[SOURCE PASSAGE]
Friday, December 07, 2007

The World Without Us

A move to the inland west from the east coast is among other things a move to a to a semi-arid place where people are constantly searching for water. The east is a place where the problem is getting rid of it.
That water is the key to what would happen in our world if human beings were to disappear suddenly from the earth. If you want to get rid of a barn, says a farmer, cut an 18-inch square in the roof. A decade later the barn will be a pile of decaying rubble.
It might seem that a city such as Manhattan would be more sturdy than a wooden barn, but "water's retaliation for being squished under all that city cement" would take its toll there as well. Acid rain, pathogens, the alanthus tree (an aggressive non-native invader), fire, freezing and thawing, and other elements of nature would join water to do much of the work of razing New York City.
An unintended example of this process in the city can be found in an abandoned LIRR track that has become a garden of crocus, Queen Anne's lace, and other flowers and its beauty has led to its being officially designated a park called The High Line.
[/SOURCE PASSAGE]
[INFORMATION SHOWN]
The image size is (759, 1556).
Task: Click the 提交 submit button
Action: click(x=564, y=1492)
[/INFORMATION SHOWN]
[INFORMATION SHOWN]
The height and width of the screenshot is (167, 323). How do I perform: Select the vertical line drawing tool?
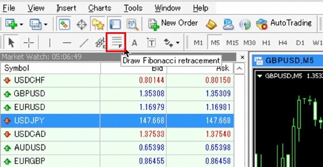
[/INFORMATION SHOWN]
• WHAT IS BEING ASKED:
Answer these questions about the passage:
(a) In the east, what is the problem with water?
(b) What does the farmer say to cut in a barn's roof to get rid of the barn?
(c) What did the abandoned LIRR track become officially?
Answer using only the passage, not the records.

• SOLUTION:
(a) Getting rid of it.
(b) An 18-inch square.
(c) A park called The High Line.